Wyszedł z sali weselnej, zabił go przejeżdżający samochód. "Leżał na drodze"

Policja ustala, jak wyglądały ostatnie minuty życia 33-latka
Policja ustala, jak wyglądały ostatnie minuty życia 33-latka
Źródło: tvn24

Policja stara się odtworzyć, jak wyglądały ostatnie minuty życia 33-letniego łodzianina. Wiadomo, że w miniony weekend był gościem weselnym pod Tomaszowem Mazowieckim. Jak wynika z dotychczasowych ustaleń, w środku nocy leżał na nieoświetlonej drodze przed salą weselną. Przejechał po nim samochód osobowy, zginął na miejscu.

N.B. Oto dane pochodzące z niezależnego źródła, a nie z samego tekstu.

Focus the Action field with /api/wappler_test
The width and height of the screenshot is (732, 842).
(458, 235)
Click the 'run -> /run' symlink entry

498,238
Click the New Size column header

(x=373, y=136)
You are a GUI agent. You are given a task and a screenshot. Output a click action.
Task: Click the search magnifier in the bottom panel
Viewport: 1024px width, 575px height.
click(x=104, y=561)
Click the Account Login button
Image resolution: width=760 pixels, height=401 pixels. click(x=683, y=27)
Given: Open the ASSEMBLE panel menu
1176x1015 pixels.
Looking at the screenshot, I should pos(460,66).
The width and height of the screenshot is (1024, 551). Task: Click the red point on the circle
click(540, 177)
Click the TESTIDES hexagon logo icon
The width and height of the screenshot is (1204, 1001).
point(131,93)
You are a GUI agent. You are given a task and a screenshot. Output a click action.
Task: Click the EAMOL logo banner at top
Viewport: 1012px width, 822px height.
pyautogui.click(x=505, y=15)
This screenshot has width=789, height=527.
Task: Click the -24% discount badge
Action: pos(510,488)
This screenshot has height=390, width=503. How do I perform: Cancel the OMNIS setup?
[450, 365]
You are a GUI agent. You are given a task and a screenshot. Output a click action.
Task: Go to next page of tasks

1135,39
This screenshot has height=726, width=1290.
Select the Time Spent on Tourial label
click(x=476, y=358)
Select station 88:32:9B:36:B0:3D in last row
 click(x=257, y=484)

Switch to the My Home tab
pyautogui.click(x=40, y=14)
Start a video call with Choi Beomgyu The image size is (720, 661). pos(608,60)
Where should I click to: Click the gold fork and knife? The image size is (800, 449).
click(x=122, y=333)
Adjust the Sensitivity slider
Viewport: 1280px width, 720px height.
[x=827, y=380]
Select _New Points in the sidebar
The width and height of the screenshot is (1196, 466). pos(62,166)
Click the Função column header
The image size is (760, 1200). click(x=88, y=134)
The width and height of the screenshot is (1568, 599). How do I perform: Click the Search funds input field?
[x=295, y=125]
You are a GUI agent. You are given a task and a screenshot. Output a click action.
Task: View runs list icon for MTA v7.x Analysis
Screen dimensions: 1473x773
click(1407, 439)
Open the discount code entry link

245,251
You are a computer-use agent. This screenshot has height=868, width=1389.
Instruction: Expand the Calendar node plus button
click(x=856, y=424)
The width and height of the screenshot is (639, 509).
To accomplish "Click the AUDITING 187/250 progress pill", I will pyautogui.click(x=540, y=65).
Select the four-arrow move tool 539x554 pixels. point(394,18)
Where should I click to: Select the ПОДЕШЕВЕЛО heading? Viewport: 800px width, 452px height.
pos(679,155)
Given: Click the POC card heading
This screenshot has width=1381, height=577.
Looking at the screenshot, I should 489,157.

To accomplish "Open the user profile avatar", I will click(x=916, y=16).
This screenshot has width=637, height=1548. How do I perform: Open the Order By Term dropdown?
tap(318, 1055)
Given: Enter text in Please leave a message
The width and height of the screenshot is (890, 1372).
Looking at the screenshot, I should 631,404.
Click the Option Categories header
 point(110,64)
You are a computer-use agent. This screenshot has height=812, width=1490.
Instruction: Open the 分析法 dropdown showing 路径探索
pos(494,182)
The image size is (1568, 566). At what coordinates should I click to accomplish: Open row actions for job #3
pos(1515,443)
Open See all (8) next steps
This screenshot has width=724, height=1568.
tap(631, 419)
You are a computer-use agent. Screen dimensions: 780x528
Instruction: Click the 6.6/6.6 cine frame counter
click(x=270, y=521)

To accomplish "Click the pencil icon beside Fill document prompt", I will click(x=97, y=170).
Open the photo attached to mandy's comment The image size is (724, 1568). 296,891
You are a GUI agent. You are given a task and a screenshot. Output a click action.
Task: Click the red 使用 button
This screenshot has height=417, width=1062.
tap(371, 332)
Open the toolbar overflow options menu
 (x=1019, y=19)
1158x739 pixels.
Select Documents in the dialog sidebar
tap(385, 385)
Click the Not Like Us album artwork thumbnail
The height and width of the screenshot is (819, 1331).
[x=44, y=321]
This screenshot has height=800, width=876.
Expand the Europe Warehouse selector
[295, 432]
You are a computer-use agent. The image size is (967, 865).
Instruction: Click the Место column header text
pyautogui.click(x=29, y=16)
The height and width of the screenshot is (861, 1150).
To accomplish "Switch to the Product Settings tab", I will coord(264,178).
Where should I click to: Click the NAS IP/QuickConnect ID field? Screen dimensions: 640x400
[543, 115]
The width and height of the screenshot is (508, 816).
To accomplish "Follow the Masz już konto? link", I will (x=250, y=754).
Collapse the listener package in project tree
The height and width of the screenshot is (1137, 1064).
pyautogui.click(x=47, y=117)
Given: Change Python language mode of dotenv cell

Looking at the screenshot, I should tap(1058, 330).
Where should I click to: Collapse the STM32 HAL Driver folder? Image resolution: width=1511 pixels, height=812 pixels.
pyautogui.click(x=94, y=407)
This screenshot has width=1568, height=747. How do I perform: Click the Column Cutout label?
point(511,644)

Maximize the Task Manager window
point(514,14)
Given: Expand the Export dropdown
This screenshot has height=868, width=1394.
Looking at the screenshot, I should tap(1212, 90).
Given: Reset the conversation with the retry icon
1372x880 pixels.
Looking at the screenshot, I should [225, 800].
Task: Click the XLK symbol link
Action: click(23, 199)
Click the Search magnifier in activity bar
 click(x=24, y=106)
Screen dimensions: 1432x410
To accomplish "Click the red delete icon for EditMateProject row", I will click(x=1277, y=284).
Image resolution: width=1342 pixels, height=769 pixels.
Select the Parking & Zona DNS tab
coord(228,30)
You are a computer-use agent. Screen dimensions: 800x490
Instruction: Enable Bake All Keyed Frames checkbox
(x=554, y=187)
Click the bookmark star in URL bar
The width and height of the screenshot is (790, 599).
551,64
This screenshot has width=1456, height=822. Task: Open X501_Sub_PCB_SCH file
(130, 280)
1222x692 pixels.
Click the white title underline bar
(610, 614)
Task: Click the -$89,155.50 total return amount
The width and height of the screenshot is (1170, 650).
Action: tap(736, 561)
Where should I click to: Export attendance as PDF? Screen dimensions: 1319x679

Do tragedii doszło w niedzielę, około 1:20. Na sali weselnej gościom podawano tort.

- Prawie wszyscy byli w środku. Ktoś wtedy krzyknął, że na zewnątrz stało się coś złego - opowiada tvn24.pl kobieta, która była na weselu w Łaznowskiej Woli (woj. łódzkie).

Okazało się, że jeden z gości weselnych, 33-letni łodzianin, został śmiertelnie potrącony przez samochód. Według relacji kierowcy osobowego mercedesa weselnik leżał na jezdni. W miejscu wypadku nie ma ulicznego oświetlenia drogi. Kierowca się zatrzymał, a weselnicy próbowali uratować rannego mężczyznę. Bezskutecznie.

Koszmar na weselu

Jak się dowiedzieliśmy, zmarły mężczyzna był tego wieczoru osobą towarzyszącą. Większość biesiadników go nie znała.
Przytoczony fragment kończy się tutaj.